An Easy Guide to Scoliosis

According to the National Scoliosis Foundation, approximately six to nine million people in the United States are affected by scoliosis. Scoliosis is an abnormal curvature of the spine. Scoliosis primarily affects children and adolescents. When a child is diagnosed with scoliosis, it can be very overwhelming for the parents to work towards the best treatment plan for their child. We have created an easy guide to scoliosis for families to gain a better understanding of their child's condition and treatment options.

Types of Scoliosis

  • Idiopathic: Idiopathic scoliosis simply means that the cause is unknown. The majority of cases of scoliosis are idiopathic and cannot be attributed to any specific reason or cause.
  • Neuromuscular: Neuromuscular scoliosis is abnormal curvature of the spine as the result of a neurological and muscular diseases such as cerebral palsy, muscular dystrophy, and spina bifida. Neuromuscular scoliosis often is a more progressive type and has a higher incidence of surgical intervention.
  • Congenital: Congenital scoliosis is a form of scoliosis that arises from abnormal developmental while in the mother's womb. Essentially, a child is born with scoliosis.

Diagnosis of Scoliosis

Scoliosis screening is an integral part of well child check-ups, especially as your child approaches puberty and adolescence. Scoliosis is usually first identified through a physical exam performed by your child's pediatrician. The provider will have the child stand up and lean forward while looking for abnormalities in the curvature of the spine. If your child's provider identifies a concern, imaging such as x-rays and MRI will be used to confirm the diagnosis and extent of the scoliosis.

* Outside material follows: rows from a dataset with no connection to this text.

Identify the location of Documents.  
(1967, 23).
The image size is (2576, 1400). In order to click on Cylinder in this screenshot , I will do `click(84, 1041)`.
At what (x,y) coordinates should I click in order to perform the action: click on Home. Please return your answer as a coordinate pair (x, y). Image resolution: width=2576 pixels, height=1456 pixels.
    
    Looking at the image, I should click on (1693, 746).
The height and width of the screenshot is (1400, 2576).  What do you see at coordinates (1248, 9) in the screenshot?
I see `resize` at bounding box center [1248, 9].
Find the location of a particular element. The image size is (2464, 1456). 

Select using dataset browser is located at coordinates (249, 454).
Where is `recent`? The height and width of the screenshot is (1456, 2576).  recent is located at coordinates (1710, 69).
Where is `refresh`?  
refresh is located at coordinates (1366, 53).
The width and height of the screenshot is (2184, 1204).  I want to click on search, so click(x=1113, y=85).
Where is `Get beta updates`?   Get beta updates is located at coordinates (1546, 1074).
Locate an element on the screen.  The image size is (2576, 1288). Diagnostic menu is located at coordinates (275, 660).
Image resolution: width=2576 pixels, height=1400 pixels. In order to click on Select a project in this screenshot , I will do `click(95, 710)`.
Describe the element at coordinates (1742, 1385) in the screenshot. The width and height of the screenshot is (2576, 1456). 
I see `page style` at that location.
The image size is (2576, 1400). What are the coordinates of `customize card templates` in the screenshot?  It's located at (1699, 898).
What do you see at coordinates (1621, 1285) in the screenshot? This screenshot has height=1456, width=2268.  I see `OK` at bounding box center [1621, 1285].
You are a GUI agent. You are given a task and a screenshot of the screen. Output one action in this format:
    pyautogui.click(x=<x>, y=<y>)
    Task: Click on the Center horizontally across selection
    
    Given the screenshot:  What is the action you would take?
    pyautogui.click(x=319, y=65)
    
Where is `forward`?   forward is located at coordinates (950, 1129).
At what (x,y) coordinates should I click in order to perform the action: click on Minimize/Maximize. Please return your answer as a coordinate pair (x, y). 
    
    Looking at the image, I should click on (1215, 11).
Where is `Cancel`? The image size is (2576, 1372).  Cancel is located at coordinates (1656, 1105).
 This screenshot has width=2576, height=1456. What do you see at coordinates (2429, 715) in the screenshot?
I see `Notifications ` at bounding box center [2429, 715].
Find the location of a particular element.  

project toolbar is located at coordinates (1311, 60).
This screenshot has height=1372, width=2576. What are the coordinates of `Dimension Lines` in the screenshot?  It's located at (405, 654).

The Cobb Angle is the angle used to measure the degree of curvature in the spine. The severity of scoliosis can be determined by the degrees of curvature the physician measures using the Cobb Angle. Curves can be either a single C shaped curve or two S shaped curves. Mild cases of scoliosis are usually those less than 20 degrees. Moderate scoliosis typically is categorized by curves that are between 25 and 50 degrees and severe scoliosis is classified by curves larger than 50 degrees.

Treatment of Scoliosis

There are many factors that are included in the treatment plan of a child with scoliosis. The age of the child and whether or not they have hit puberty and stopped growing are major considerations when determining what the most effective scoliosis treatment plan is. Additionally, gender plays a role as girls have been found to be more likely to have progression of scoliosis as they grow when compared to boys. The degree of scoliosis is also taken in to account.